O Produto Interno Bruto (PIB) deve cair 4,5% na estimativa do Itaú, que está entre as menos negativas do mercado. A mediana das projeções do boletim Focus, do Banco Central, aponta queda de 6,5%. O BC espera recuo de 6,4%.

Segundo Julia, o aumento de renda disponível pode se transformar em crescimento de consumo e, consequentemente, de PIB, no segundo e no terceiro trimestre, mas essa possibilidade não foi incorporada à projeção de queda do PIB. A economista avalia que a taxa de poupança das famílias deve aumentar temporariamente por causa do isolamento social (que limita gastos especialmente com serviços) e pelo motivo precaucional (dado o grau de incerteza ainda elevado). A poupança das famílias deve subir, segundo as estimativas, de 13,5% do PIB em 2019 para 17,6% em 2020.

As perspectivas para o crescimento do consumo são, “muito ruins” por causa da força “de uma erupção vulcânica com que a pandemia atingiu o mercado de trabalho”, avalia a consultoria AC Pastore. A parcela da baixa renda - a mais atingida pelo desemprego - na demanda das famílias é pequena, por mais que gastem todos os recursos disponíveis. “Vivemos num país onde quem comanda o consumo são as famílias das classes médias para cima, cujo comportamento em situação de risco elevado é elevar a poupança”, diz a consultoria em relatório recente.

Os programas de transferência de renda devem terminar, ou pelo menos perder muito a força no quarto trimestre. O governo tem estudado um novo programa, o Renda Brasil, que pode resultar mais em uma realocação de recursos na área social, com um foco mais definido, que aumento de renda de fato. Até lá, os programas de proteção ao emprego também deverão ter terminado.

Como ficará o emprego e a renda no pós-pandemia é em grande parte uma incógnita, por isso, mais que discutir uma extensão ou não dos programas emergenciais, o governo deveria estar tratando de formular políticas públicas de aumento do emprego, afirma Thiago Xavier, economista da Tendências Consultoria.

“Falta a discussão de como vamos incluir o trabalhador no mercado após a pandemia”, afirma. “Isso tem que ser feito para além de pensar custos e isenções. É inclusão do ponto de vista da educação, de fazer o ‘match’ [encontro] entre trabalhadores e empresas”, afirma, ponderando que uma política de renda básica e esse “match” não são incompatíveis.

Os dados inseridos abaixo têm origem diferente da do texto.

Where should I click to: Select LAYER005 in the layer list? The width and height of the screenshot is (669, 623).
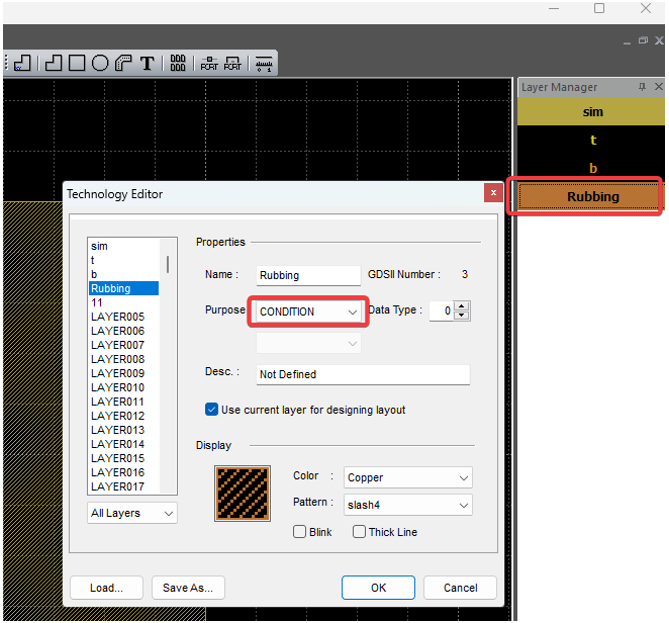pyautogui.click(x=117, y=317)
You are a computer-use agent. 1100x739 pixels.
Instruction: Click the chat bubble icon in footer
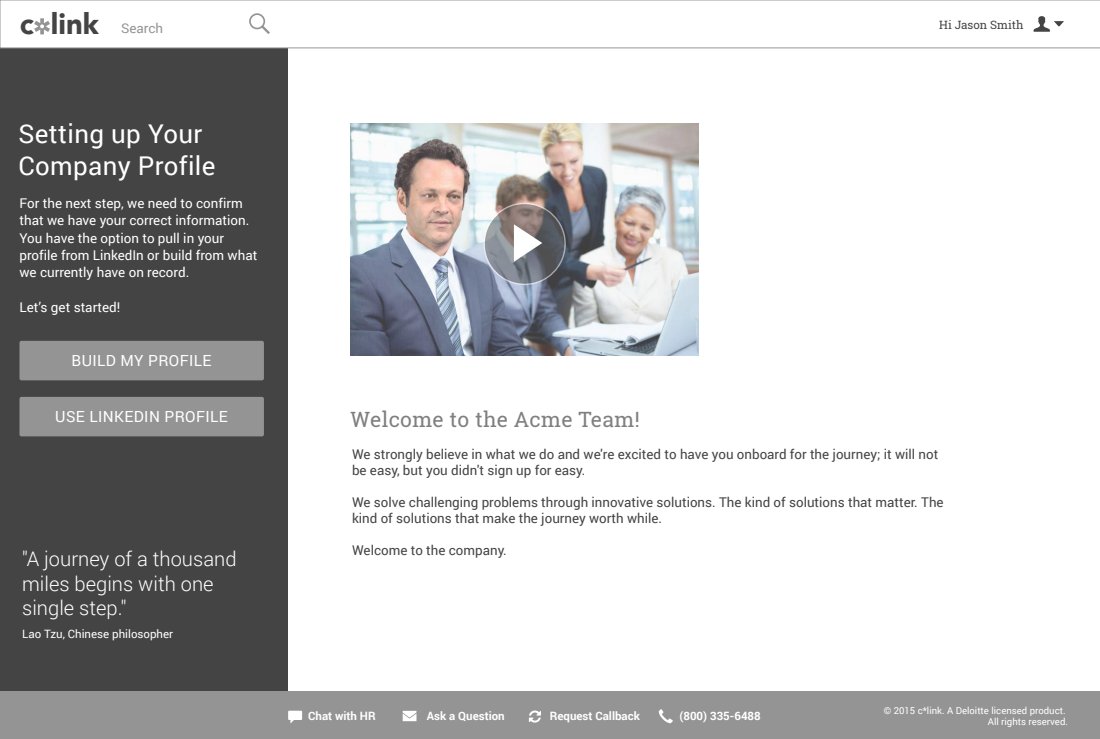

No seu entender, a pandemia vai alargar a desigualdade no mercado de trabalho. Como em outras crises, a informalidade será a porta de reentrada no mercado. O emprego formal vai voltar mais lentamente. Tipos de contrato como o intermitente e por hora devem se tornar mais comuns, diz Xavier. “Num cenário em que a atividade cresce pouco e as empresas estão numa situação difícil, com a incerteza alta, o emprego tradicional com carteira vai sofrer mais.” E voltar a ter emprego dependerá muito das políticas públicas desenhadas hoje, diz.

A renda, por sua vez, tende a perder com a maior competição especialmente no mercado sem carteira. “A vida do informal vai ficar mais complicada”. O fato de o salário mínimo não ter aumento real em 2021 também deve influenciar, diz.

A Tendências estima queda de 7,3% no PIB deste ano, com queda de 6,5% no consumo das famílias. Para Xavier, o recente otimismo no mercado e do BC com indicadores de alta frequência melhores que o esperado pode não se realizar. “Isso faz sentido para o segundo trimestre. Mas o coronavírus está se mostrando um problema mais longo e mais difícil. Pode ser que o terceiro e o quarto trimestre sejam mais fracos.”